T. –  Kadınları erkek gözüyle yazıyorsunuz. M.E. – Kadınları erkeklerin gözüyle anlatıyorum, çünkü doğal olarak gözüm de bir erkek gözü. Bir erkeğin bir kadını bütünüyle anlayıp anlayamayacağı sorusuysa bana edebiyatımızda son zamanlarda moda olan değişiyle, “kadınları anlamak, kadınlar için yazmak…” konusunun biraz deşilmesi gerektiğini hatırlatıyor. Önce şunu belirtmek gerekir: Usta yazarlar kadınları, erkekleri, yaşlıları ya da gençleri değil, insanları yazarlar. Ülkemizdeyse kadını yazmanın uzmanları olduğu vurgulanıyor. (Sivri dilli bir arkadaşıma bakılırsa, bu edebiyatımızda ciddi bir beyaz kadın ticaretinin  varlığını  kanıtlıyor.) Bazılarına göre ustaca pazarlanan bu oldukça kazançlı olay, özellikle kentli ve eğitimli, ama edebiyatla o kadar da ilgili olmayan bazı kadınlarımıza edebiyata giriş pasaportu verme gayretinden başka bir şey değil. Kimi yazarlarımızın, erkeklerin ‘bütünüyle asla kavrayamayacağı kadınları’ yarattığı vurgulanarak, bu ‘anlaşılması zor’ kentli kadınlarımıza kısa yoldan, -zahmetsizce edinilmiş- bir edebi kimlik kartı hediye ediliyor gibi geliyor bana. İşin ilginç tarafı bu olayda başrolü yazarlar değil, konuyu magazin boyutuna taşıyan, varlığı bu tür kentli kadınlara bağlı olan ‘başka kadınlar’ oynuyorlar.

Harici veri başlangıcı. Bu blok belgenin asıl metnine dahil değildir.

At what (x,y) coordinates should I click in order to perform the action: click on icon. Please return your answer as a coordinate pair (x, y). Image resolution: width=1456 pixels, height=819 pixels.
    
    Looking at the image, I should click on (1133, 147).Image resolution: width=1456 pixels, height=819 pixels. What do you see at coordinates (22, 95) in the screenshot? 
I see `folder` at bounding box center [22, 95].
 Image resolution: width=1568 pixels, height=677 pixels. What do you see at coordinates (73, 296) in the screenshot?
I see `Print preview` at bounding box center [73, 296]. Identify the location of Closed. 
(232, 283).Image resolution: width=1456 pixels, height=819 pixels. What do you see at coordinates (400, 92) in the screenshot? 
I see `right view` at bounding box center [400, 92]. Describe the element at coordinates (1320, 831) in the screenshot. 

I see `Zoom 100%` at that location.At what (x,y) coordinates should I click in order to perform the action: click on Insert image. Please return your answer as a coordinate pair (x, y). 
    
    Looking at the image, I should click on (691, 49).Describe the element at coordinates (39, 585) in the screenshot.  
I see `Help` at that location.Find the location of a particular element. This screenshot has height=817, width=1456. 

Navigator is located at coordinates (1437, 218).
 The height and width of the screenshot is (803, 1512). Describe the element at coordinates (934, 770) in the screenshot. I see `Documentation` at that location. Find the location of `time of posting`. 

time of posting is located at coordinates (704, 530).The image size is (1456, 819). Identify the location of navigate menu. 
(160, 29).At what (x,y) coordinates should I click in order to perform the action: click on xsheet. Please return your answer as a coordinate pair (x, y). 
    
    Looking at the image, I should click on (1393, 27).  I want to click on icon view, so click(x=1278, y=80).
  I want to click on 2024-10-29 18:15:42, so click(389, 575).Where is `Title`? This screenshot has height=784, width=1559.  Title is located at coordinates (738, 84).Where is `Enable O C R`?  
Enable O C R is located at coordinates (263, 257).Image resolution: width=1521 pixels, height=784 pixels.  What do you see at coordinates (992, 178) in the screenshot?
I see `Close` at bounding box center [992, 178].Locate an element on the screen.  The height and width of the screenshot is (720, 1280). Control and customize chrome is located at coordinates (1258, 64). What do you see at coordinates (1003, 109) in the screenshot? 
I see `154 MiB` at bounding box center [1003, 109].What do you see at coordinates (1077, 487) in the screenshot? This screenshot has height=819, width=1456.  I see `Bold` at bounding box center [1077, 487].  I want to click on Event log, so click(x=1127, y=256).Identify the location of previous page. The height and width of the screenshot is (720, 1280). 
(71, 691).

Sorunuzun son kısmına, kadınları derinliğine yazmayı, kadın yazarlara bırakma konusuna gelince şunları söylemek isterim: Edebiyat en çok ruhlarla ilgilenir ama ruhların da bir cinsiyeti yoktur. Eğer ille de kadın ruhu var diyorsanız o zaman da ben şöyle sorarım: Jülyet, Anna Karanina, Emma Bovary, Kamelyalı Kadın… Bunlar edebiyatın en bilinen, en iyi işlenmiş, en ruhsal derinlikli kadınlarıdır ve hepsi de erkekler tarafından yaratılıp, yazılmıştır. Neden acaba? Bence ‘kadınları anlamak’, kadınlar hakkında fikri olmakla karıştırılıyor. Belki günlük hayatta bu ikisi aynı şeydir, ama edebiyatta durum böyle değil…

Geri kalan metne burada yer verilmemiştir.